Current evidence concerning the prognostic significance of ST-segment elevation or depression in lead aVR in acute coronary syndrome

Type of ACS Findings of previous studies
NSTE-ACS ST-segment elevation in lead aVR was independently associated with increased in-hospital mortality[4]
Neither minor (0.05-0.1 mV) nor major (> 0.1 mV) ST-segment elevation in lead aVR was an independent predictor of in-hospital or 6-mo mortality[5]
ST-segment depression ≥ 0.05 mV in any lead plus ST-segment elevation ≥ 0.1 mV in lead aVR was independently associated with increased in-hospital and 1-year cardiovascular deaths[6]

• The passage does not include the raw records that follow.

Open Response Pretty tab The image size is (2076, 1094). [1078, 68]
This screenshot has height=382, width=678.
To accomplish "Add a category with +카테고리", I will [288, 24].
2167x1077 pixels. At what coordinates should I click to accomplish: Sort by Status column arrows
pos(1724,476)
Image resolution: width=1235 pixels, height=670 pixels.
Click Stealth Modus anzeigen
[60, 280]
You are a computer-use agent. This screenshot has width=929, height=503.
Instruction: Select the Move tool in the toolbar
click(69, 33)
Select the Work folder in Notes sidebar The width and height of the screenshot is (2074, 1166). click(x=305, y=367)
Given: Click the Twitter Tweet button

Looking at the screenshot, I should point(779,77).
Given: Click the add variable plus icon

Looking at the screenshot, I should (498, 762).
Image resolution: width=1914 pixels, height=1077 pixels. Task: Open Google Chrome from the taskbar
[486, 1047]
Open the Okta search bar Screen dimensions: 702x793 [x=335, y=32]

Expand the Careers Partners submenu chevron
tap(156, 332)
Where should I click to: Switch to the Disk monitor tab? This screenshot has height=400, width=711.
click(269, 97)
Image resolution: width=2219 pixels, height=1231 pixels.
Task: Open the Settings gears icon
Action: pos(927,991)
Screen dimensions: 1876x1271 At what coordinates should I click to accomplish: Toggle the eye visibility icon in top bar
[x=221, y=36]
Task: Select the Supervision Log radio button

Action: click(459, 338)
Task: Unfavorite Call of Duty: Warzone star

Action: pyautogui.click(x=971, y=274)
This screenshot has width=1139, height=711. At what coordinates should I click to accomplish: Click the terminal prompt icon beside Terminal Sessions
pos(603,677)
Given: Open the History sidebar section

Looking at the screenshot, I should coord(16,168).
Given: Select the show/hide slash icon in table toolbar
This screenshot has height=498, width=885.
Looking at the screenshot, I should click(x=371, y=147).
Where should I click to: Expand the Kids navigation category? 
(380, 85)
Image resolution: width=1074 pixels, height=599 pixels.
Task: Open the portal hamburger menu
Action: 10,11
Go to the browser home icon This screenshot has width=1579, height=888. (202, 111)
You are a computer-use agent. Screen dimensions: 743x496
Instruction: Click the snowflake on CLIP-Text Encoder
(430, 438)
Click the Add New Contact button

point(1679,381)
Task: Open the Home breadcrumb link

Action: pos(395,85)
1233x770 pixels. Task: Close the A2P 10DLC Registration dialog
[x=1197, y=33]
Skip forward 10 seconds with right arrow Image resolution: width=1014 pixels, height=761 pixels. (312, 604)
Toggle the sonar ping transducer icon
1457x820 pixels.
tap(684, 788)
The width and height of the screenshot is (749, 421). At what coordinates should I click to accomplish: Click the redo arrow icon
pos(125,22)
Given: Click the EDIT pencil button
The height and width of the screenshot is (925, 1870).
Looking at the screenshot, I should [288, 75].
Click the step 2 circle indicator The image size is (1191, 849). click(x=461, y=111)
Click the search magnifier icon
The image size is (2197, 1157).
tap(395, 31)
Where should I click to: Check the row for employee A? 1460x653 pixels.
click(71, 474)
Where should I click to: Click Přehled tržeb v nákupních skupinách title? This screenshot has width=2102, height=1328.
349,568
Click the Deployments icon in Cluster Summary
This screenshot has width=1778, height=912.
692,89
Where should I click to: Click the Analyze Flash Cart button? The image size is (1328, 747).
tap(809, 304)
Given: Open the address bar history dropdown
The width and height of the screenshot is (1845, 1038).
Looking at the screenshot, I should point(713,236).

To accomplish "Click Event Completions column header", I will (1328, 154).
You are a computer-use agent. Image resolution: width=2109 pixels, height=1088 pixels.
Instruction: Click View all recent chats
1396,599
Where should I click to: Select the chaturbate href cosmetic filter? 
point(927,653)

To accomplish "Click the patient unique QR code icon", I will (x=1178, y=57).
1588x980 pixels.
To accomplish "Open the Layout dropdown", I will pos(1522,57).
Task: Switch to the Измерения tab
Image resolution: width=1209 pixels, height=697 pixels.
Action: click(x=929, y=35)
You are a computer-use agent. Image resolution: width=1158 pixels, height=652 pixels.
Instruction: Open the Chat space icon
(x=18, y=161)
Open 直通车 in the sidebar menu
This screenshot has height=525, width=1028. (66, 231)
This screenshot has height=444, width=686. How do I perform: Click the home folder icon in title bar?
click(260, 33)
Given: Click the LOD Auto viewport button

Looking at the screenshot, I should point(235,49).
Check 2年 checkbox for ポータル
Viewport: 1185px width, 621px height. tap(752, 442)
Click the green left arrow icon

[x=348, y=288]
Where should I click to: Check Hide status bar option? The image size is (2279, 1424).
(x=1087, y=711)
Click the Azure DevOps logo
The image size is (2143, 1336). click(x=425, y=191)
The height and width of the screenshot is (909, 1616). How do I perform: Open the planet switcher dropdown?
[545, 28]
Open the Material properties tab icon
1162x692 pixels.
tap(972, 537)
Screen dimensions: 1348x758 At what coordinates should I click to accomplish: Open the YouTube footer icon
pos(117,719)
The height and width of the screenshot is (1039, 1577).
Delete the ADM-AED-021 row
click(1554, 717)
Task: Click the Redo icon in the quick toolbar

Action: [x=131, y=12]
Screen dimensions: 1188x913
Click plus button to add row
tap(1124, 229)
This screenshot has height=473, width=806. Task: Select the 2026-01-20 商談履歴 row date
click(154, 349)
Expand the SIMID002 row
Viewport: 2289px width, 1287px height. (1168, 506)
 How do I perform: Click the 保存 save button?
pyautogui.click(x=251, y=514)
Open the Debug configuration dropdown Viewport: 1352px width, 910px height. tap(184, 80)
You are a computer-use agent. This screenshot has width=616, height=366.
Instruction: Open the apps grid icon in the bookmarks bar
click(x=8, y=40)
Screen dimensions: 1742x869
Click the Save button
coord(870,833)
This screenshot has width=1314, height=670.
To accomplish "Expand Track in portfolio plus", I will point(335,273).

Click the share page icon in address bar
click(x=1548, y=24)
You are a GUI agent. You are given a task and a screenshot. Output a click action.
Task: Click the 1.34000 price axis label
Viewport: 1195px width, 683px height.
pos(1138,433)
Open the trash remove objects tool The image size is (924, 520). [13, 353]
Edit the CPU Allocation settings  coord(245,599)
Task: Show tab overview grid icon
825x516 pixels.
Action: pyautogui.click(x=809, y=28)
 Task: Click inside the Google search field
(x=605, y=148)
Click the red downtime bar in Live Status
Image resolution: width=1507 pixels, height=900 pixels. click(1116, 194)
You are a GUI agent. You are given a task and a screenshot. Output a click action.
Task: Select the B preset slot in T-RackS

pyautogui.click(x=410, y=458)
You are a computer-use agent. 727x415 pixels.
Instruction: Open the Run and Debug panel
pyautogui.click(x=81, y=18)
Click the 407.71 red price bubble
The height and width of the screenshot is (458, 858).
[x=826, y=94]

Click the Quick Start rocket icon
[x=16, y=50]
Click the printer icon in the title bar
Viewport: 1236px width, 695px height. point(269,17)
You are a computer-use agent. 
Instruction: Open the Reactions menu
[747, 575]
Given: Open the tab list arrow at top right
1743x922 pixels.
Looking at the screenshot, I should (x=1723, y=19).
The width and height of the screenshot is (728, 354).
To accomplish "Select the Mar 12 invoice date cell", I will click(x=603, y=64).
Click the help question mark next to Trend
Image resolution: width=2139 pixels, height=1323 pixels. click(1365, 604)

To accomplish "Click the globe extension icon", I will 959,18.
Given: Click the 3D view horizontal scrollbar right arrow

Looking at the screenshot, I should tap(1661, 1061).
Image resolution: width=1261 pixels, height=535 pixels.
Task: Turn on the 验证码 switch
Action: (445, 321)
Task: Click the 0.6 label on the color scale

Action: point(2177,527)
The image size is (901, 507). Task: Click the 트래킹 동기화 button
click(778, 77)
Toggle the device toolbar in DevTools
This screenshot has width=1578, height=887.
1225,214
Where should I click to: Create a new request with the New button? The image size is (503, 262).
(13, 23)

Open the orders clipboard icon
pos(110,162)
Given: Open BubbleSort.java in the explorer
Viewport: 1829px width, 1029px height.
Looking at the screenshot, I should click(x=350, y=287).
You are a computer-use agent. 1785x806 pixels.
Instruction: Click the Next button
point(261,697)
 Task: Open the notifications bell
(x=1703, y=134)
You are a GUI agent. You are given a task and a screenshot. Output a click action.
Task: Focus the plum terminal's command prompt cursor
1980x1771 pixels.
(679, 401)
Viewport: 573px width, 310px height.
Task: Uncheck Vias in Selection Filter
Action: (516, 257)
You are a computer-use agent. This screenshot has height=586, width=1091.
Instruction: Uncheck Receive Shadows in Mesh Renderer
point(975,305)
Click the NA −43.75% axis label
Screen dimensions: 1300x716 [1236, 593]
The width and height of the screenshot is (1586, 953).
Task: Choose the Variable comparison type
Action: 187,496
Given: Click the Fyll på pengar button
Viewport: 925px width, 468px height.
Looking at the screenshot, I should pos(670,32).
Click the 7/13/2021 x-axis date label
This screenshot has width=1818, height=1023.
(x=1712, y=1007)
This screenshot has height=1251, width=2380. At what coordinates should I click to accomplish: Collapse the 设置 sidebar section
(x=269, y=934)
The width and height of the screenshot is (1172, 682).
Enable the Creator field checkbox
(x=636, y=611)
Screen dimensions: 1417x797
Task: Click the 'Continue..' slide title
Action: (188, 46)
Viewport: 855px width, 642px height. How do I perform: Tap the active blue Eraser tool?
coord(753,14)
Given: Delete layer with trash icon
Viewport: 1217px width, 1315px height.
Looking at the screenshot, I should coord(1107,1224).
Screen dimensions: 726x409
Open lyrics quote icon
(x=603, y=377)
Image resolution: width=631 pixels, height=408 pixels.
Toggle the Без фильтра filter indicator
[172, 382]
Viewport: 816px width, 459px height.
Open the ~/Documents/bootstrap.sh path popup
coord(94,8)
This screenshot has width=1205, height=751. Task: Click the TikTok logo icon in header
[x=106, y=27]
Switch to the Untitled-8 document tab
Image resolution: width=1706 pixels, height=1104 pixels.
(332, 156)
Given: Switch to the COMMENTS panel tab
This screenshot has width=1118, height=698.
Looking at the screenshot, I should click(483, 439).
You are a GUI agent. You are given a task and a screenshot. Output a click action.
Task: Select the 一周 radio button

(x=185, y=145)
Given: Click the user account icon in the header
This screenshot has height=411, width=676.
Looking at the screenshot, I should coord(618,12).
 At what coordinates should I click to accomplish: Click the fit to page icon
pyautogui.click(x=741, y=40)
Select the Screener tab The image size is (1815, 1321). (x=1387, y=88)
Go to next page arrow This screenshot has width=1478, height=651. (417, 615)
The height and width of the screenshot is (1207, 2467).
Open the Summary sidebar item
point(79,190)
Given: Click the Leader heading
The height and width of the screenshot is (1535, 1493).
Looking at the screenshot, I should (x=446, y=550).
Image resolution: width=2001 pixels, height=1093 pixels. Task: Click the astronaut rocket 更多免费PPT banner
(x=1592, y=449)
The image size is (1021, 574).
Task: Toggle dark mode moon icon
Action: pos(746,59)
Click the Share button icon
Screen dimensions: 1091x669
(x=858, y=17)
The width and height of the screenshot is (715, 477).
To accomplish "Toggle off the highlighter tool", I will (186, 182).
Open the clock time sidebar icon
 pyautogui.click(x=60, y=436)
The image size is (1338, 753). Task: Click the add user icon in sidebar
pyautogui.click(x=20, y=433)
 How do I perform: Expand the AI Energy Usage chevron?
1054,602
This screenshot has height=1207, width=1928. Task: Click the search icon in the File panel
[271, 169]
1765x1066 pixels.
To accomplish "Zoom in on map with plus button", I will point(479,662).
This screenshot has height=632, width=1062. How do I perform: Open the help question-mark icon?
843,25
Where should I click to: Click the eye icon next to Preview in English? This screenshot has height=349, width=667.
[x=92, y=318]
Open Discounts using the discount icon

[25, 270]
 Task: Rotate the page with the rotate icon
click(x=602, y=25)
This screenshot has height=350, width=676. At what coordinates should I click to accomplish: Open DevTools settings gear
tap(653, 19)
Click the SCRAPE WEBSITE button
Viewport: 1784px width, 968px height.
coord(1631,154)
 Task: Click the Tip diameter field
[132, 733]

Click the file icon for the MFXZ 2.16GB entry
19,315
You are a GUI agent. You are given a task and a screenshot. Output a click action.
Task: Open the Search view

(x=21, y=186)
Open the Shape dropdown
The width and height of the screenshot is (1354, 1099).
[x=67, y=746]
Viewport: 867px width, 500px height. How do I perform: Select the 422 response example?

ST-segment elevation ≥ 0.05 mV in lead aVR was an independent predictor of 90-d adverse outcomes, including death, myocardial infarction, or urgent revascularization[8]
Anterior wall STEMI U-shaped relationship between ST-segment shift in lead aVR and 30-d mortality was observed[18]
Non-inferior wall STEMI ST-segment depression ≥ 0.1 mV in lead aVR was independently associated with increased 90-d mortality[19]
Inferior wall STEMI ST-segment elevation ≥ 0.1 mV in lead aVR was independently associated with increased 30-d mortality[18]
ST-segment elevation ≥ 0.1 mV in lead aVR was independently associated with increased 90-d mortality[19]

ACS: Acute coronary syndrome; NSTE: Non ST-segment elevation; STEMI: ST-segment elevation myocardial infarction.